Month after month the vine-tree stayed obstinately identical — same gray bark, same knotted lattice, no leaf or tendril betraying the season. Its very lack of drama turned it into a perfect benchmark. Each photo I snapped wasn’t proof of the tree changing but of me changing. One picture marks the week I could finish a single mile without stopping; the next, the morning I tacked on an extra block and arrived home still breathing evenly. Frame by frame, the backdrop never shifted, which made the gains in my stamina stand out with crisp, undeniable clarity.
Back home, I printed a handful of those frames on thick matte paper and pinned them to a corkboard beside my treatment calendar. Lab results lived next door to morning light; prescription dosages shared space with leaf-vein arabesques. The board became a diptych of data and devotion — evidence that healing is never only clinical. It is bodily and aesthetic, relational and shamelessly emotional.
Years later, long after doctors used the word cured without crossing fingers, with health and stamina returned, my daily ritual became less frequent. Then, after a lapse of a month or so, I went out for a run. Nearing the quarter-mile to home marker, I found the apartment house mid-renovation — and the vine-tree erased, not even a stump to show it had ever stood there. The news landed harder than I expected — like hearing an old training partner had moved away without saying goodbye. I slowed to a walk for the remainder of my run. Yet the photograph remains, and in it the vines still cling, still whisper their impossible geometry.
I’ve tried to assign metaphors — healing, resilience, the beauty of entanglement — but none of them quite fit. The truth is simpler: the tree was just a tree, and that was magic enough. It asked nothing, offered no wisdom, merely stood where I needed it to stand while I put one foot after another back into the world. Sometimes a milestone isn’t a lesson or a symbol; it’s a living thing that keeps time with your heartbeat until you’re strong enough to keep time on your own.
Whenever I revisit the image, I feel the early-morning hush of Swiss Avenue, smell the faint sweetness of magnolia on humid air, and remember the first day the walk no longer felt like penance but privilege. The vines still glow silver in the side light, the bark still bears their gentle chokehold, and I’m reminded that recovery isn’t always heroic.
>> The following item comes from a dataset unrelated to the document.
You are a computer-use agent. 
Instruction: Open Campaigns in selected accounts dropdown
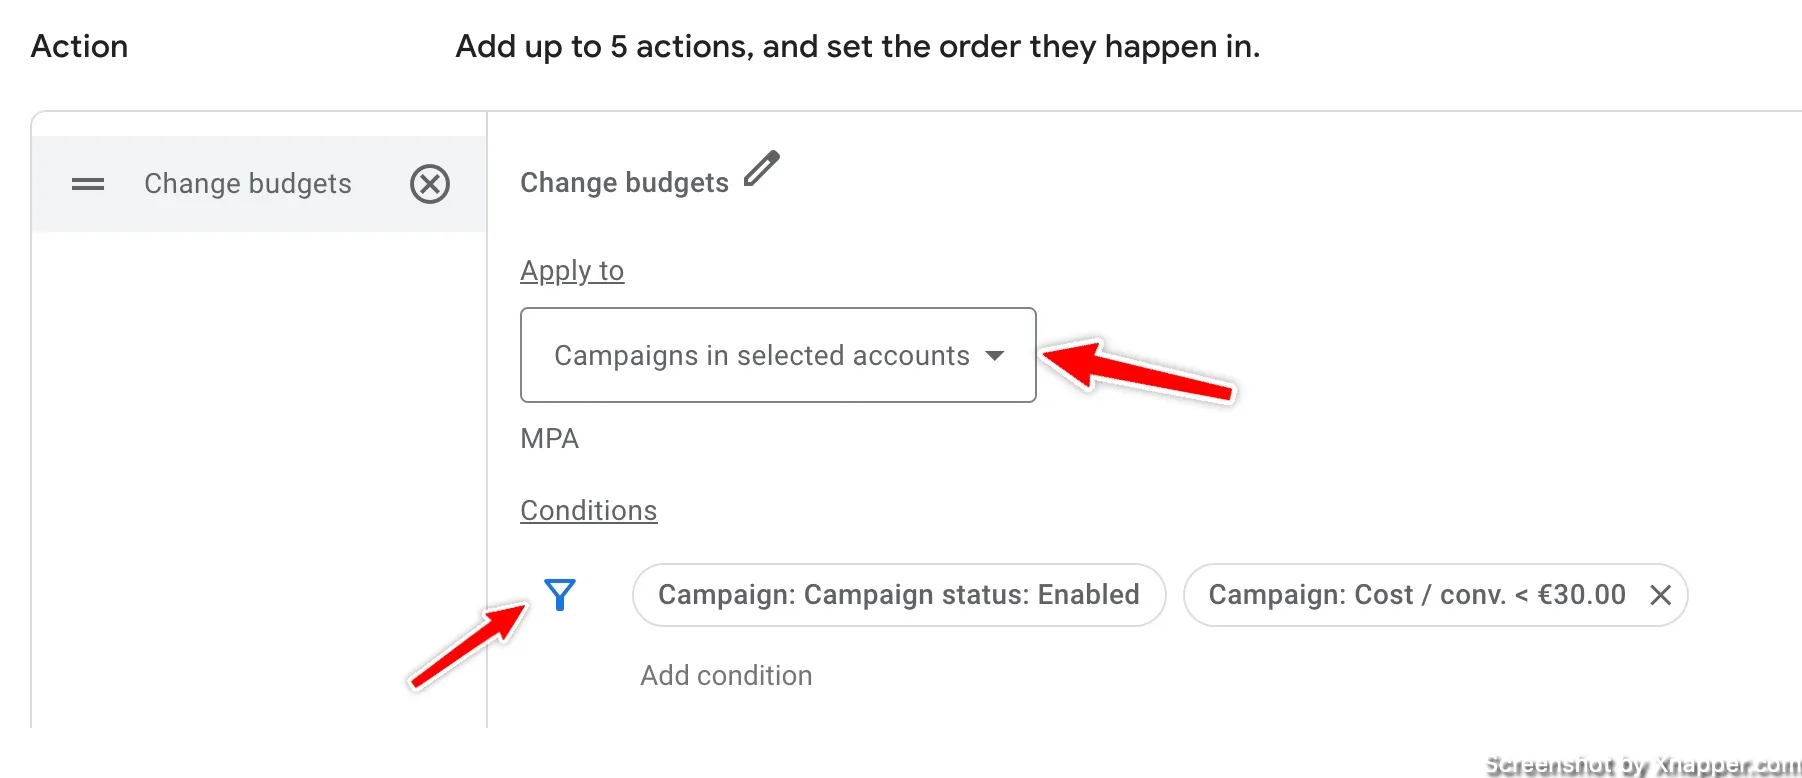pyautogui.click(x=778, y=355)

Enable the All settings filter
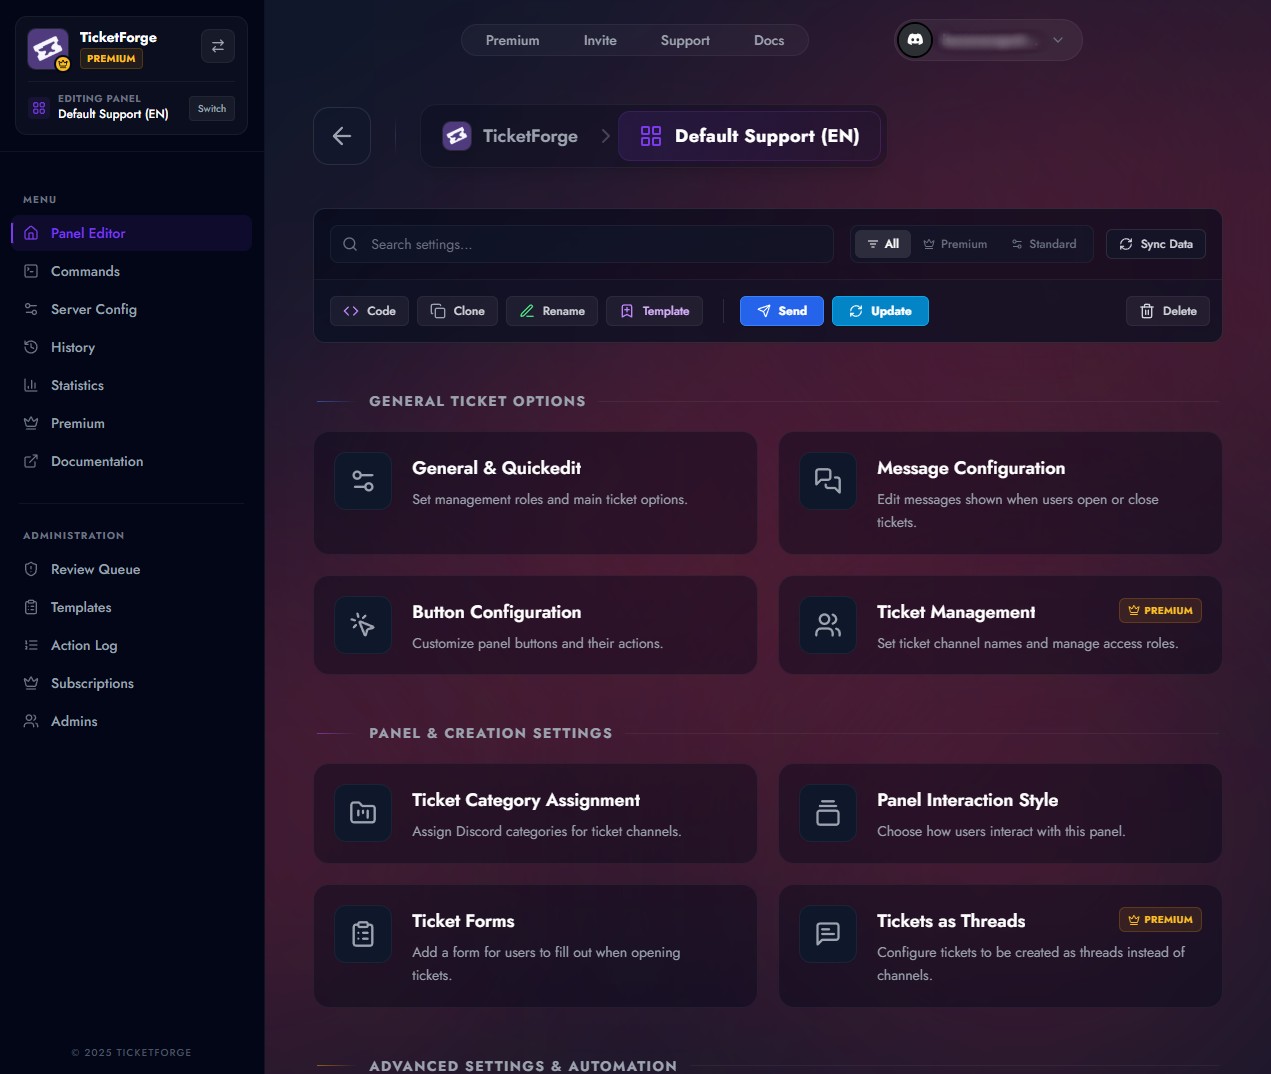point(882,243)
Sometimes it’s a camera click in front of a beloved tree that once stood exactly a quarter-mile from home.
And that, perhaps, is the quiet gift of any mile-marker: once you’ve absorbed its lesson into muscle memory, it vanishes. The stretch that once felt impossible becomes invisible background, and your attention is free to roam farther, wider, deeper. Every felled tree, every demolished landmark, leaves behind an outline only you can see — a negative space that urges you forward the way a vacancy in a jigsaw puzzle begs for its missing piece.
Some afternoons I still trace the old circuit in my mind’s eye, letting newer sights audition for the role the vine-tree once played. A swallowtail bush alive with blossoms, the thunk of a screen door catching a breeze, a puddle mirroring the sky after a sudden rain — any of them might, for a season, become the next checkpoint. The object matters less than the act of noticing, of pinning your hope to something outside your own body long enough to realize the hope was inside all along.
What natural landmark do you use to gauge your own progress?